In deze zaak heeft de Rechtbank Zeeland-West-Brabant op 3 september 2025 een zorgmachtiging verleend voor een minderjarige betrokkene, geboren in 2010. De officier van justitie had verzocht om deze machtiging voor de duur van zes maanden, omdat betrokkene lijdt aan een psychische stoornis. De rechtbank heeft vastgesteld dat betrokkene niet gehoord kon worden, aangezien hij weigerde te reageren op vragen en zich terugtrok in zijn slaapkamer. De behandelaar van betrokkene heeft aangegeven dat er een psychische stoornis aanwezig is, maar dat er nog geen diagnose gesteld kon worden zonder verdere observatie en onderzoek.
De ouders van betrokkene gaven aan dat ze het moeilijk vinden en dat een opname noodzakelijk is, omdat de thuissituatie niet langer houdbaar is. De advocaat van betrokkene refereerde zich aan het oordeel van de rechtbank, zonder zelf contact met betrokkene te hebben kunnen opnemen. De rechtbank heeft geconcludeerd dat er ernstig nadeel voor betrokkene bestaat, waaronder ernstige psychische schade en maatschappelijke teloorgang. De rechtbank oordeelde dat verplichte zorg noodzakelijk is, omdat betrokkene niet in staat is om vrijwillige hulp te accepteren.
De rechtbank heeft de zorgmachtiging verleend, waarbij verschillende vormen van verplichte zorg zijn opgelegd, zoals het toedienen van medicatie en het beperken van de bewegingsvrijheid.
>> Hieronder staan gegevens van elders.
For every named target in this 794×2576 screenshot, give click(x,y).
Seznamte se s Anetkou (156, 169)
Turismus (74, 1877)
De rechtbank heeft benadrukt dat er geen minder bezwarende alternatieven zijn en dat de toegewezen zorgvormen evenredig en effectief zijn. De beschikking is mondeling gegeven en in het openbaar uitgesproken door de kinderrechter, mr. Meyboom, en is op schrift gesteld op 19 september 2025. Tegen deze beschikking staat het rechtsmiddel van cassatie open.